<<<<

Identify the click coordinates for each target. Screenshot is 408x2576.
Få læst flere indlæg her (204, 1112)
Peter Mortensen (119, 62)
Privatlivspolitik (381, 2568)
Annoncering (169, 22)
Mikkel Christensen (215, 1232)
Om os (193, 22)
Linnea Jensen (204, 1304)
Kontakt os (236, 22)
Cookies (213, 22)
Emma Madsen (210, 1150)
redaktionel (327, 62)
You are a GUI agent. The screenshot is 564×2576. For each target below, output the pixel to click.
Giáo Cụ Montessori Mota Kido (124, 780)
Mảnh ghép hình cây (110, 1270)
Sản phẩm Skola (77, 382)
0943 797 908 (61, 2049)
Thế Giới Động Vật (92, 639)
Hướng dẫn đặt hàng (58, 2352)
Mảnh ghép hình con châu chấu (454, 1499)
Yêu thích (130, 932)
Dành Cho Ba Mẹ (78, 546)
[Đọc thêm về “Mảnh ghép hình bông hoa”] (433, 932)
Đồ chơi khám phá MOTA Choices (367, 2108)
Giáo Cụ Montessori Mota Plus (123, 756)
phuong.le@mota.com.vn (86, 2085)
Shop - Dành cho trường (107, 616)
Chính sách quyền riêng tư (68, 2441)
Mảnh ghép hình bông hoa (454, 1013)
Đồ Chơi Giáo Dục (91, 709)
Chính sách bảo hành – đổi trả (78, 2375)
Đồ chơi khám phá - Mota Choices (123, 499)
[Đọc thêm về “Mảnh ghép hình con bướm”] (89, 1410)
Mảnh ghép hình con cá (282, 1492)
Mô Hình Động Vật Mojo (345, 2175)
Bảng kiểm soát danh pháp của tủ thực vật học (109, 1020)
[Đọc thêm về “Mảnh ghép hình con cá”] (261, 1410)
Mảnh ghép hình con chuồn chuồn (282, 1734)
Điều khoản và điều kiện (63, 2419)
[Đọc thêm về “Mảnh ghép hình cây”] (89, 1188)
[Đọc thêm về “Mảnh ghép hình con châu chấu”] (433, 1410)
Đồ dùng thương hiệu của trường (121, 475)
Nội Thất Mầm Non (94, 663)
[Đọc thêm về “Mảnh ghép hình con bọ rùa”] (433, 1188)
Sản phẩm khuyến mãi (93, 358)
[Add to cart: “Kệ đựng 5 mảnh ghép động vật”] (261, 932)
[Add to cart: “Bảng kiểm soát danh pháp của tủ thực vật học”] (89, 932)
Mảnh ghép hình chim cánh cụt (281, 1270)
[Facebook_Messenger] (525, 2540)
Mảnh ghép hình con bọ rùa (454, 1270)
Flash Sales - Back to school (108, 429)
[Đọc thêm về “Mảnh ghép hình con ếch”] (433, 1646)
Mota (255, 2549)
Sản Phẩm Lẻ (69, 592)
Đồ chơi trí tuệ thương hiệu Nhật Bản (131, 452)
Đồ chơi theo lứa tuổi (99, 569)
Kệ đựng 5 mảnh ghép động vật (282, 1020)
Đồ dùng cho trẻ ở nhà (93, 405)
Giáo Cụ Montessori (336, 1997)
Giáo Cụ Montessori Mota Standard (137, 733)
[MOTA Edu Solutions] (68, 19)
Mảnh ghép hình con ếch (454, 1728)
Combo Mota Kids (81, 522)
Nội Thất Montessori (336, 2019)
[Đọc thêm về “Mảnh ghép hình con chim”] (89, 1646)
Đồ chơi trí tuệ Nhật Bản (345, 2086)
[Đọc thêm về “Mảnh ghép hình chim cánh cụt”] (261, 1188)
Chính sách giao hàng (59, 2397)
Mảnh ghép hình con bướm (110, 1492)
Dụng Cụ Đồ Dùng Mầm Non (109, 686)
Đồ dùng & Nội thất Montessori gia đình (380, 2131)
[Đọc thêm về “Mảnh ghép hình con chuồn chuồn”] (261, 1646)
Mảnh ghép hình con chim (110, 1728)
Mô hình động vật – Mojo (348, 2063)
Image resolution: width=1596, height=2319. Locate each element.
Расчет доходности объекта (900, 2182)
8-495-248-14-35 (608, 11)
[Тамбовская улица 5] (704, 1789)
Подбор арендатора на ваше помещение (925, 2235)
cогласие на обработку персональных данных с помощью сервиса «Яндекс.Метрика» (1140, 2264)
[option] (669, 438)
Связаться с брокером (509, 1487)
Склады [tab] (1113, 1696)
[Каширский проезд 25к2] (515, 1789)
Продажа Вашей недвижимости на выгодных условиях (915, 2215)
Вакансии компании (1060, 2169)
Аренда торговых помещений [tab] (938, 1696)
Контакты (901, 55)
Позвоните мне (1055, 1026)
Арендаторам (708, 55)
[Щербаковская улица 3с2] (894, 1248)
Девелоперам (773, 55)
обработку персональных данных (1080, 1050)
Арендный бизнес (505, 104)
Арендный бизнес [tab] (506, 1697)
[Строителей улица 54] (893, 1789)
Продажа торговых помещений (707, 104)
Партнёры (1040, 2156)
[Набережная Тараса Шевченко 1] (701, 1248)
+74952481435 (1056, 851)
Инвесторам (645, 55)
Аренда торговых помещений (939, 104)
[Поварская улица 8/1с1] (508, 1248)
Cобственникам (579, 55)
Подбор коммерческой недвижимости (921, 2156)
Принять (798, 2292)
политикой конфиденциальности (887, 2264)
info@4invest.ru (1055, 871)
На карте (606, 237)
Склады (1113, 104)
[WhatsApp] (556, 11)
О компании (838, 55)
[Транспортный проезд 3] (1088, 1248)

>>>>

## [REQUIRED ACTION]
With no word added or dropped, repeat the entire listing.

## [RESULT OF THE TASK]
Identify the click coordinates for each target. Screenshot is 408x2576.
Få læst flere indlæg her (204, 1112)
Peter Mortensen (119, 62)
Privatlivspolitik (381, 2568)
Annoncering (169, 22)
Mikkel Christensen (215, 1232)
Om os (193, 22)
Linnea Jensen (204, 1304)
Kontakt os (236, 22)
Cookies (213, 22)
Emma Madsen (210, 1150)
redaktionel (327, 62)
You are a GUI agent. The screenshot is 564×2576. For each target below, output the pixel to click.
Giáo Cụ Montessori Mota Kido (124, 780)
Mảnh ghép hình cây (110, 1270)
Sản phẩm Skola (77, 382)
0943 797 908 (61, 2049)
Thế Giới Động Vật (92, 639)
Hướng dẫn đặt hàng (58, 2352)
Mảnh ghép hình con châu chấu (454, 1499)
Yêu thích (130, 932)
Dành Cho Ba Mẹ (78, 546)
[Đọc thêm về “Mảnh ghép hình bông hoa”] (433, 932)
Đồ chơi khám phá MOTA Choices (367, 2108)
Giáo Cụ Montessori Mota Plus (123, 756)
phuong.le@mota.com.vn (86, 2085)
Shop - Dành cho trường (107, 616)
Chính sách quyền riêng tư (68, 2441)
Mảnh ghép hình bông hoa (454, 1013)
Đồ Chơi Giáo Dục (91, 709)
Chính sách bảo hành – đổi trả (78, 2375)
Đồ chơi khám phá - Mota Choices (123, 499)
[Đọc thêm về “Mảnh ghép hình con bướm”] (89, 1410)
Mảnh ghép hình con cá (282, 1492)
Mô Hình Động Vật Mojo (345, 2175)
Bảng kiểm soát danh pháp của tủ thực vật học (109, 1020)
[Đọc thêm về “Mảnh ghép hình con cá”] (261, 1410)
Mảnh ghép hình con chuồn chuồn (282, 1734)
Điều khoản và điều kiện (63, 2419)
[Đọc thêm về “Mảnh ghép hình cây”] (89, 1188)
[Đọc thêm về “Mảnh ghép hình con châu chấu”] (433, 1410)
Đồ dùng thương hiệu của trường (121, 475)
Nội Thất Mầm Non (94, 663)
[Đọc thêm về “Mảnh ghép hình con bọ rùa”] (433, 1188)
Sản phẩm khuyến mãi (93, 358)
[Add to cart: “Kệ đựng 5 mảnh ghép động vật”] (261, 932)
[Add to cart: “Bảng kiểm soát danh pháp của tủ thực vật học”] (89, 932)
Mảnh ghép hình chim cánh cụt (281, 1270)
[Facebook_Messenger] (525, 2540)
Mảnh ghép hình con bọ rùa (454, 1270)
Flash Sales - Back to school (108, 429)
[Đọc thêm về “Mảnh ghép hình con ếch”] (433, 1646)
Mota (255, 2549)
Sản Phẩm Lẻ (69, 592)
Đồ chơi trí tuệ thương hiệu Nhật Bản (131, 452)
Đồ chơi theo lứa tuổi (99, 569)
Kệ đựng 5 mảnh ghép động vật (282, 1020)
Đồ dùng cho trẻ ở nhà (93, 405)
Giáo Cụ Montessori (336, 1997)
Giáo Cụ Montessori Mota Standard (137, 733)
[MOTA Edu Solutions] (68, 19)
Mảnh ghép hình con ếch (454, 1728)
Combo Mota Kids (81, 522)
Nội Thất Montessori (336, 2019)
[Đọc thêm về “Mảnh ghép hình con chim”] (89, 1646)
Đồ chơi trí tuệ Nhật Bản (345, 2086)
[Đọc thêm về “Mảnh ghép hình chim cánh cụt”] (261, 1188)
Chính sách giao hàng (59, 2397)
Mảnh ghép hình con bướm (110, 1492)
Dụng Cụ Đồ Dùng Mầm Non (109, 686)
Đồ dùng & Nội thất Montessori gia đình (380, 2131)
[Đọc thêm về “Mảnh ghép hình con chuồn chuồn”] (261, 1646)
Mảnh ghép hình con chim (110, 1728)
Mô hình động vật – Mojo (348, 2063)
Image resolution: width=1596, height=2319. Locate each element.
Расчет доходности объекта (900, 2182)
8-495-248-14-35 (608, 11)
[Тамбовская улица 5] (704, 1789)
Подбор арендатора на ваше помещение (925, 2235)
cогласие на обработку персональных данных с помощью сервиса «Яндекс.Метрика» (1140, 2264)
[option] (669, 438)
Связаться с брокером (509, 1487)
Склады [tab] (1113, 1696)
[Каширский проезд 25к2] (515, 1789)
Продажа Вашей недвижимости на выгодных условиях (915, 2215)
Вакансии компании (1060, 2169)
Аренда торговых помещений [tab] (938, 1696)
Контакты (901, 55)
Позвоните мне (1055, 1026)
Арендаторам (708, 55)
[Щербаковская улица 3с2] (894, 1248)
Девелоперам (773, 55)
обработку персональных данных (1080, 1050)
Арендный бизнес (505, 104)
Арендный бизнес [tab] (506, 1697)
[Строителей улица 54] (893, 1789)
Продажа торговых помещений (707, 104)
Партнёры (1040, 2156)
[Набережная Тараса Шевченко 1] (701, 1248)
+74952481435 (1056, 851)
Инвесторам (645, 55)
Аренда торговых помещений (939, 104)
[Поварская улица 8/1с1] (508, 1248)
Cобственникам (579, 55)
Подбор коммерческой недвижимости (921, 2156)
Принять (798, 2292)
политикой конфиденциальности (887, 2264)
info@4invest.ru (1055, 871)
На карте (606, 237)
Склады (1113, 104)
[WhatsApp] (556, 11)
О компании (838, 55)
[Транспортный проезд 3] (1088, 1248)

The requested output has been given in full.